Les dévotions des églises du Nord
Seclin
Saint Piat
Le
martyrologe flamand fait remonter Seclin (Sacellum, Sacellin) à une
haute antiquité. C'est dans ce lieu, nous dit-il, que, vers l'an 299,
saint Piat, premier évêque de Tournai, vint mourir, après avoir souffert
le martyre dans sa ville épiscopale.
Ce
fait suppose, dès-lors, l'existence de Seclin ou du moins qu'il a dû
prendre son nom de cet évènement. Ainsi, pour le peu qu'il eût à cette
époque deux ou trois siècles d'âge, il serait plus ancien ou aussi
ancien que le christianisme, et compterait, par conséquent, dix-neuf
siècles !.. belle et noble antiquité ! ... Comme ce saint jouit d'une
grande vénération en Flandre, nous en rapporterons littéralement
l'histoire naïve telle que Gazet nous la donne :
«
Sous l'empire de Dioclétien et Maximien, saint Piat fut pris par les
soldats de ces tyrans, lesquels étant assurés qu'il était auteur de la
conversion de plusieurs ; premièrement, ils lui poussèrent rudement des
clous entre les ongles et la chair, et ne le pouvant faire divertir de
la foi par tels supplices, il y eut un méchant qui le frappa de son épée
et lui trancha le sommet de la tête, et aussitôt les meurtriers l'ayant
laissé pour mort, ils se retirèrent ; et voilà une lumière qui
environne le corps du saint homme, et une croix du ciel fut vue, dont le
saint homme étant consolé et renforcé recueillit le sommet de sa tête,
qui avait lesté couppé et se retira au village d'Egremont, et delà, au
grand étonnement
des habitants, il fut mené en un endroit bocageux du pays-mélantois,
qui s'appelait lors Sacellin, et depuis Seclin, qui est à présent un
bourg fort fameux, là où le saint homme rendit son âme à Dieu, près
d'une fontaine qui donne encore guérison aux malades.
Et
en ce lieu fut premièrement bâtie une chapelle en l'honneur du saint
par les chrétiens qui furent convertis au nombre de cinq mille, par les
miracles advenus à sa mort. »

### LIGNES ENREGISTRÉES
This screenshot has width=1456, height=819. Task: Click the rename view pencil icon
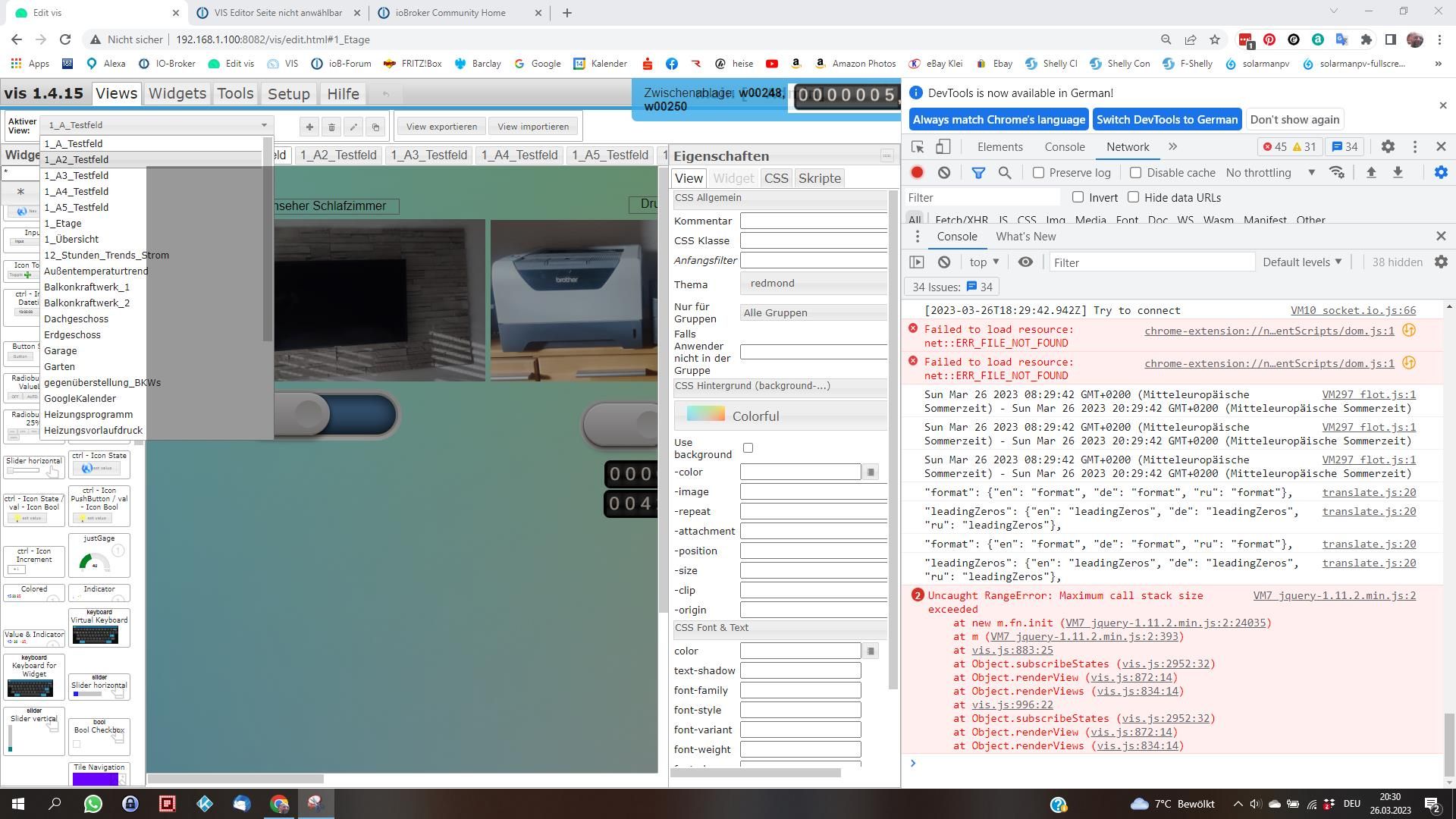click(x=353, y=127)
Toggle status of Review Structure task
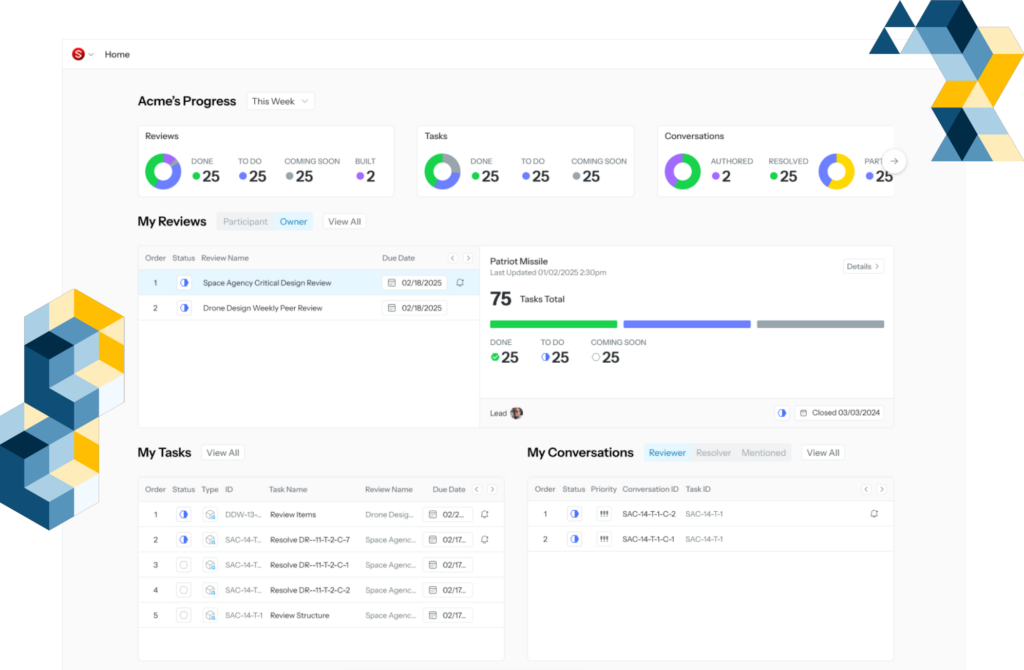1024x670 pixels. click(183, 616)
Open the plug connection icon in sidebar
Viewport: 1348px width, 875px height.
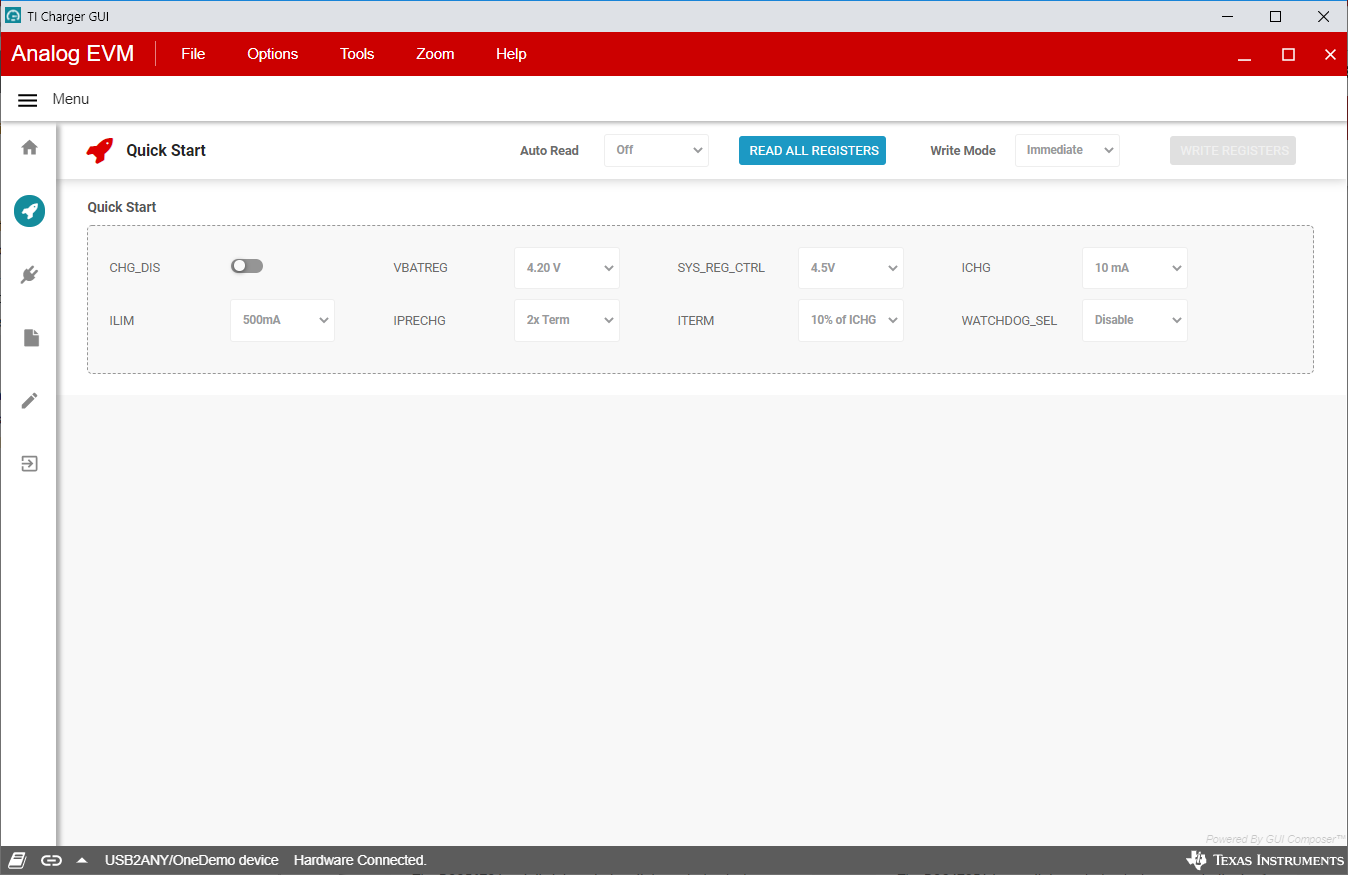(29, 275)
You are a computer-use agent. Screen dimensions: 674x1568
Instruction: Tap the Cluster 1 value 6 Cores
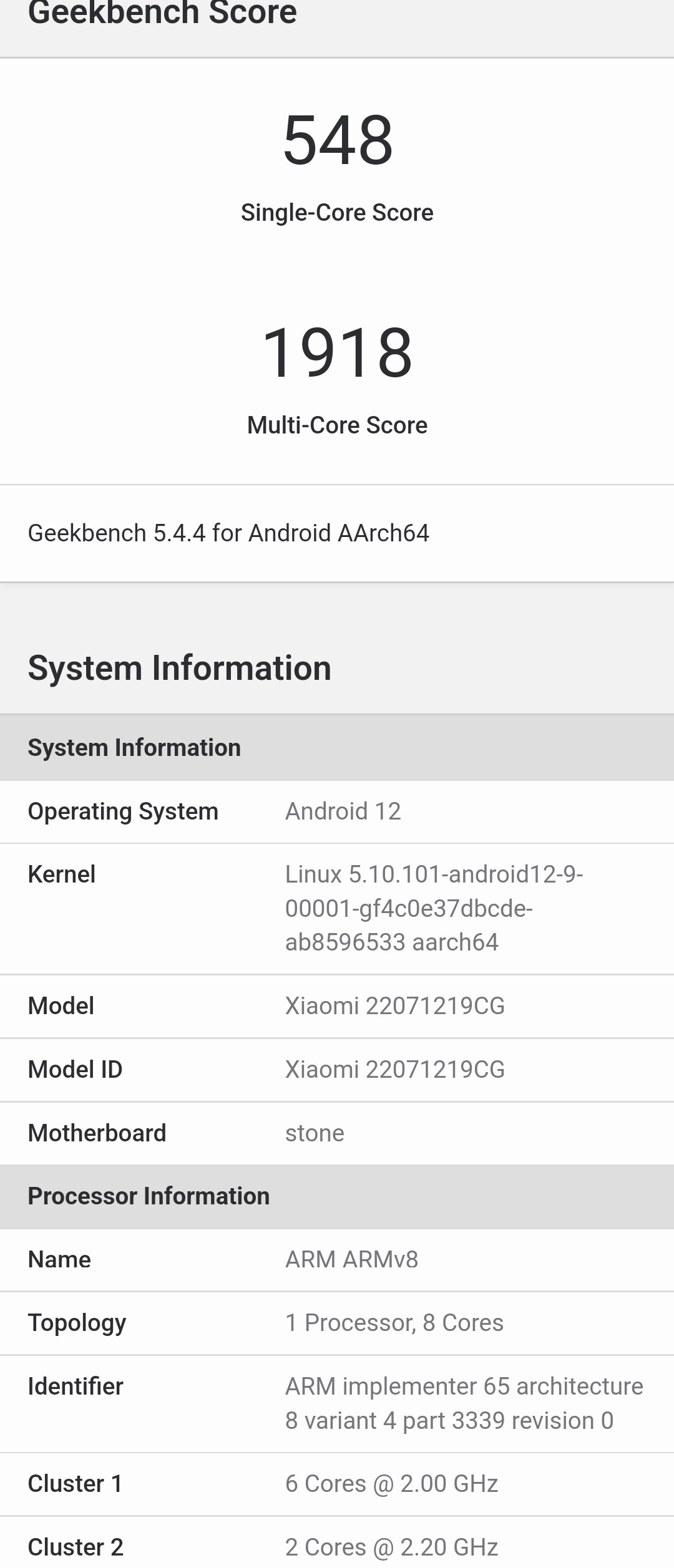[x=391, y=1484]
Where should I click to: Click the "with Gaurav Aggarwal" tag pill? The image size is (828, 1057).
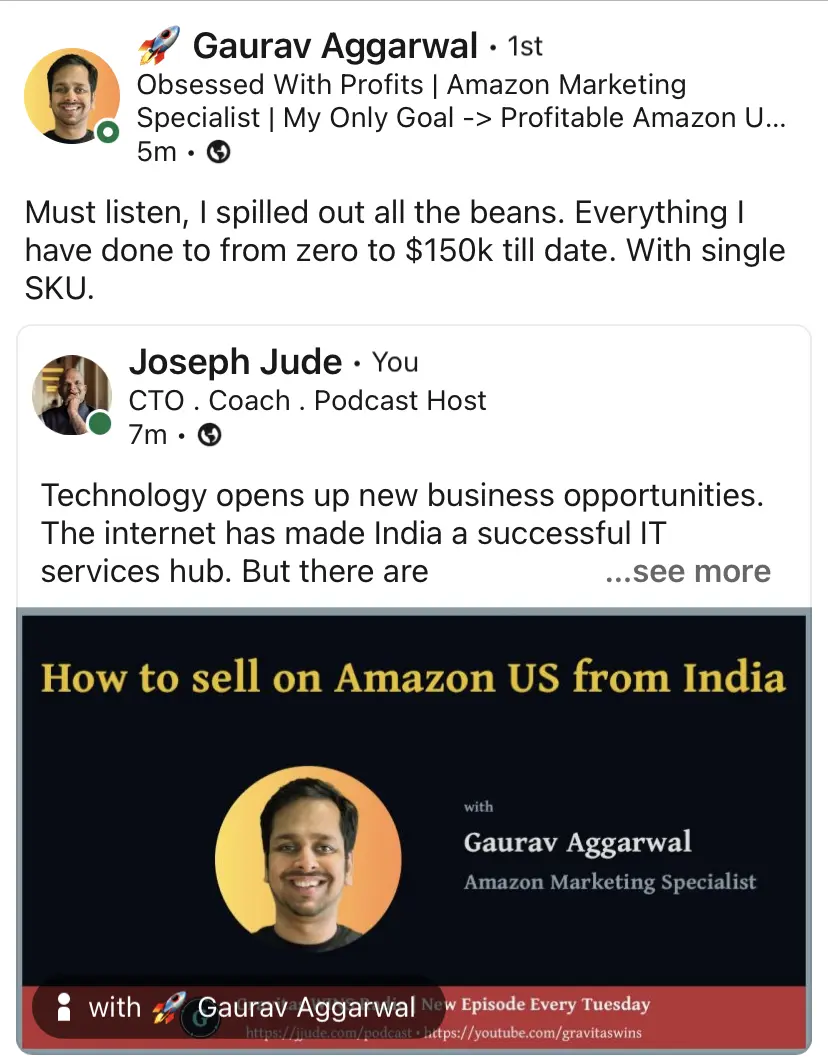[x=238, y=1007]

### CONSIGNES
A. D'après le texte source, vers quelle année saint Piat vint-il mourir à Seclin ?
B. Poursuivez le texte sur saint Piat et Seclin à la suite de sa dernière phrase.
Les lignes n'ont aucun rapport avec le texte source.

### RÉPONSES RÉDIGÉES
A. Vers l'an 299.

B.
En
659, saint Éloi, qui inspira au fameux roi Dagobert le goût des
fondations, ayant abattu la chapelle originaire de Seclin, éleva à sa
place une église beaucoup plus spacieuse, afin d'y contenir cette
multitude de pieux personnages qui accouraient de toutes parts en
pèlerinage prier sur le tombeau de saint Piat et boire de cette eau
miraculeuse qui rendait la santé aux malades.
Sous
le chœur de cette église existe encore aujourd'hui un caveau , au
centre duquel on voit un antique sarcophage en pierre bleue, long de 9
pieds sur 4 1/4 de large, sur lequel est grossièrement représentée en
creux l'image de saint Piat. le martyr tient entre les mains le sommet
de sa tête ; il est revêtu de ses habits pontificaux et, par un
anachronisme ordinaire aux artistes de ces temps de barbarie, il porte
la chaussure en usage à l'époque où le tumulaire fut exécuté.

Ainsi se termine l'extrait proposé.